Slaughter-House Cases, 83 U.S. 36 (decided April 14, 1873): Fourteenth Amendment (states can’t abridge “privileges or immunities of citizens of the United States”) doesn’t prevent states from abridging state rights, only federal rights (which the Court refuses to give examples of) (upholding state’s police power to centralize butcher operations for public safety reasons) (in lecturing on this case my Con Law professor, who like many law professors was unaware of how he came off, kept spitting out the phrase “the BUTCH-ers of New OR-leans!” like they were mass murderers; as the son of a butcher I resent how people use the verb “butcher” to describe shoddy or violent mishandling)


Butler v. Whiteman, 356 U.S. 271 (decided April 14, 1958): jury in Jones Act case should have been allowed to decide whether decedent killed while cleaning tug boiler at wharf was in aid of navigation, was a seaman and whether defendant’s negligence was a factor (overruled by McDermontt Int’l v. Wilander, 1991, to the extent that non-seamen can sue under the Jones Act) (sometime after 1991 I defended a Jones Act case where plaintiff was injured when his truck tipped over while loading pallets onto a ship)


Axon Enterprise, Inc. v. Federal Trade Comm’n, 598 U.S. 175 (decided April 14, 2023): challenges to Constitutionality of FTC and SEC ALJ’s can be brought in federal district court (instead of the usual process of agency determination and then appealing to Court of Appeals) (claim was that ALJ’s were not accountable to President mixing of prosecutorial and adjudicatory powers; if this question gets litigated to a determination the implications are vast)


United States v. Adams, 281 U.S. 202 (decided April 14, 1930): double jeopardy to prosecute making false entry in bank book where already acquitted as to making false entry as to same transaction in another book


Miller v. McLaughlin, 281 U.S. 261 (decided April 14, 1930): Nebraska can regulate fishing on its side of the Missouri River; does not interfere with interstate commerce with Iowa


Walling v. Halliburton Oil Well Cementing Co., 331 U.S. 17 (decided April 14, 1947): Fair Labor Standards Act not violated by arrangement where employees (servicers of oil wells) sometimes have to work more than 84 hours a week to get overtime due to wildly varying hours worked weekly (often less than 20, but also often more than 100 hours/week!) (this decision provoked Congress into amending the overtime statute, 29 U.S.C. §207)


Crane v. Comm’r of Internal Revenue, 331 U.S. 1 (decided April 14, 1947): homeowner’s taxable gain or loss as to property is measured by its fair market value at the time of acquisition without subtracting for mortgage


United States v. Resler, 313 U.S. 57 (decided April 14, 1941): local ordinance requiring license for storing coal did not violate Dormant Commerce Clause even though coal destined for interstate sale; no “continuity of transit”

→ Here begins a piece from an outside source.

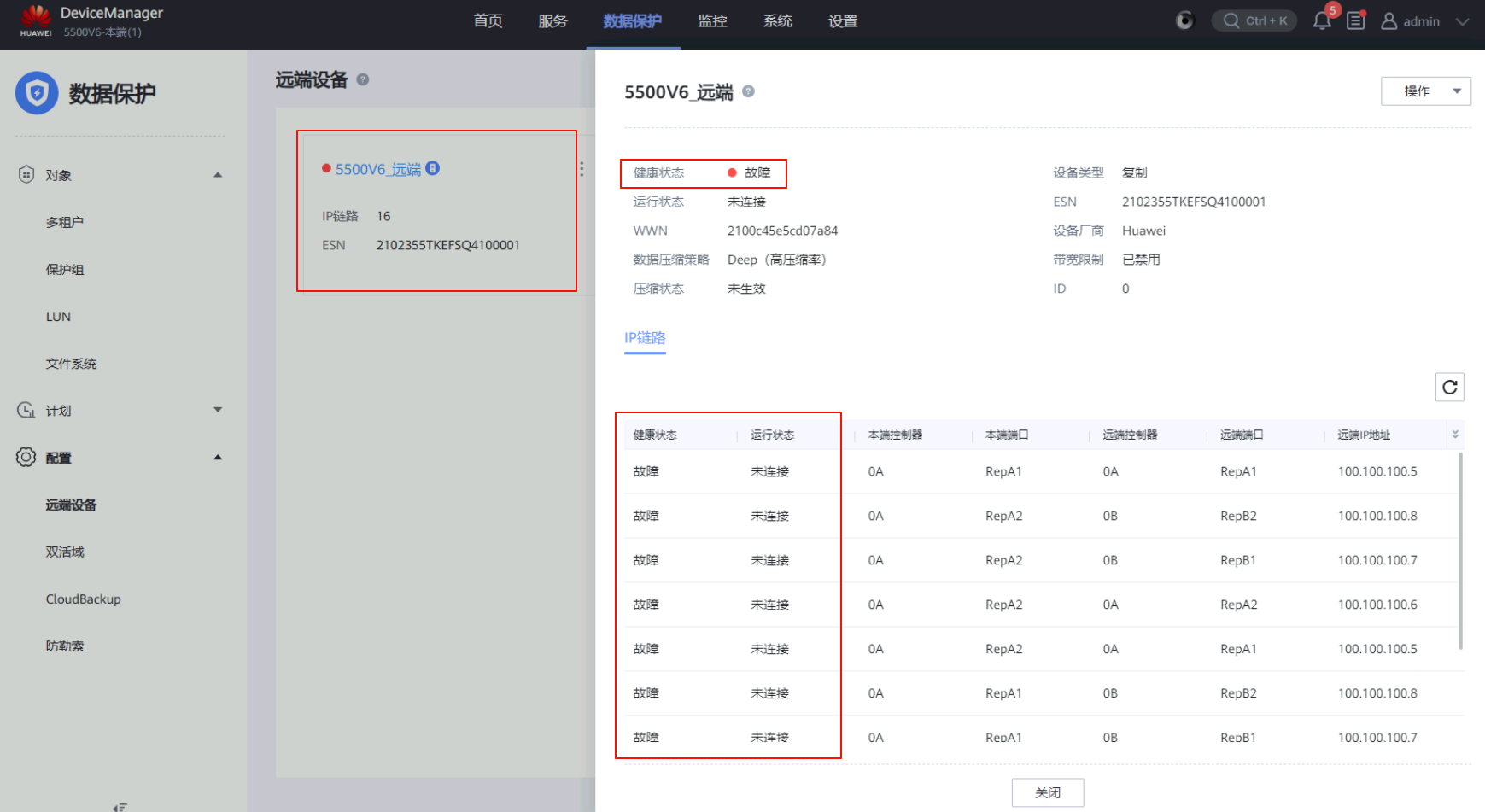Open the 5500V6_远端 device link
1485x812 pixels.
(377, 169)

Wisconsin v. Illinois, 281 U.S. 179 (decided April 14, 1930): orders Illinois to quit stalling and stop diverting Lake Michigan water from Wisconsin as previously ordered (“If its Constitution stands in the way of prompt action it must amend it or yield to an authority that is paramount to the State”)


Kentucky v. Indiana, 281 U.S. 163 (decided April 14, 1930): fact that state (Indiana) is being sued by its own citizens in dispute over contract with another state (Kentucky) to build bridge (over Ohio River) is no defense to original jurisdiction suit (by Kentucky) for breach of contract


Matters v. Ryan, 249 U.S. 375 (decided April 14, 1919): Two women (one English and one American) claimed to be the mother of the same baby, who was brought in from Canada by the American woman.  Instead of threatening to cut the baby in two, the Court holds that any federal question presented by the allegation that immigration laws were violated by a minor being brought into the United States by a non-parent is “frivolous”.  (unknown what happened after this)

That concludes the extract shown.